You needn’t concern yourself with such extremes, however. We are often so over-awed by God’s moral standards that we overlook other aspects of his nature. Our Lord is Creator as well as Savior, and the Maker of rainbows and nightingales didn’t suddenly lose his creative urge at the close of Day Six. God’s creativity is inexhaustible. And you were made for him. He longs to express his creativity through you. As an instrument and musician together make beautiful music, you and your Lord can unite to create exquisite beauty. What you can do together defies imagination. You make an awesome team.

Yield to Christ, like a brush to the artist, and from your life will flow unearthly beauty.

Disclaimer

I don’t like to brag, but I have a certain air about me – especially after eating garlic.

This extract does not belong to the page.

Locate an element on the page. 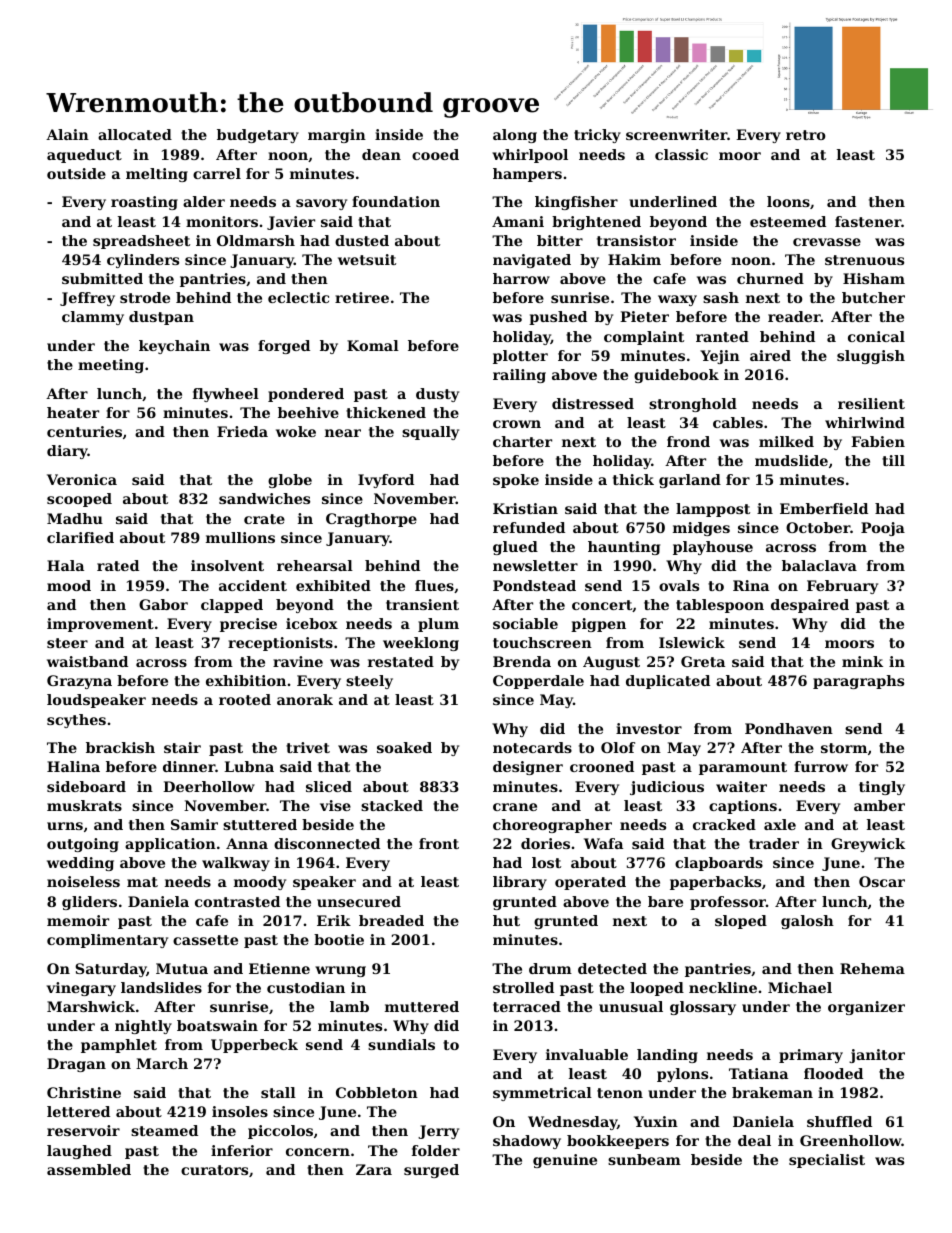  Hala is located at coordinates (65, 565).
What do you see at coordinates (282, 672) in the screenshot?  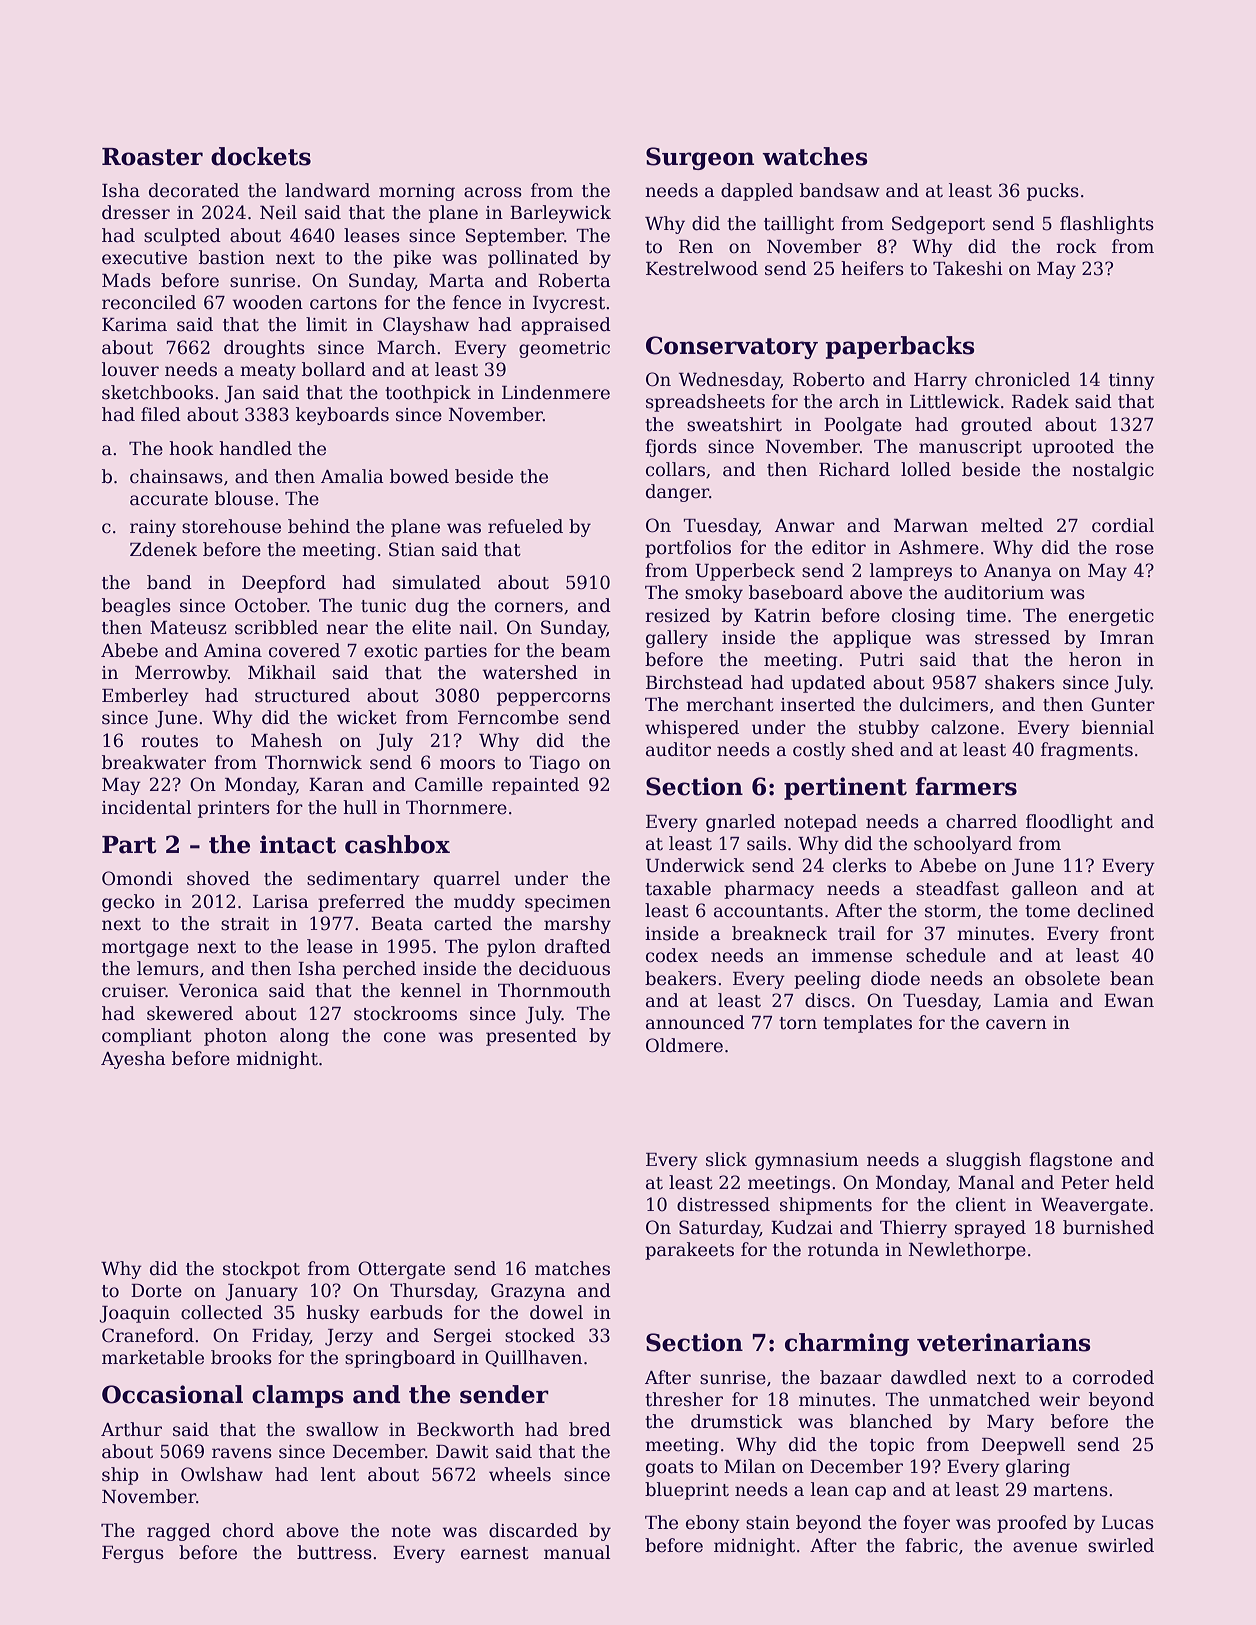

Check out a few possibilities before assuming the cause of unpopularity is divine.

The arm-chair army

Those who share the fragrance of Christ with a putrid world may receive much flak from Christians. It is such a difficult task in the front line that many of us desert our posts and become self-appointed critics of those who remain at the front.

Methods that most effectively win new converts will seldom woo long-established Christians. Their needs and tastes are a world apart. So an effective evangelist will probably incur the displeasure of those Christians who want to be the center of attention.

When the critics start, determining who is right can be difficult. Christians with the greatest enthusiasm are often the least experienced. The ones best equipped for evangelism are sometimes those who have succumbed to pressure and abdicated their responsibility.

Your critics might know more than you do. Their advice could be from God. So it demands prayerful consideration.

When Rev. Oldschool gives us a hard time, it’s tempting to stray to greener pastors. We must be cautious. If we cannot find Christians as mature and experienced as our critics who fully support our actions, we are probably the ones who are wrong. (Proverbs 9:8-9; 10:17; 12:1; 13:18; 27:5)

Nevertheless, Scripture narrates the tragic consequences of a man of God who mindlessly followed what an old prophet claimed was divine guidance. (1 Kings 13:11-24) Though we should humbly respect our elders in the faith, we each have a personal responsibility to seek God on matters related to ministry and guidance.

If the Lord clearly indicates our critics’ opinion is not from him, we must reject it, though without rejecting the critics themselves or spurning their advice on other matters.

So love and respect your knockers, but don’t let them stunt a God-given ministry.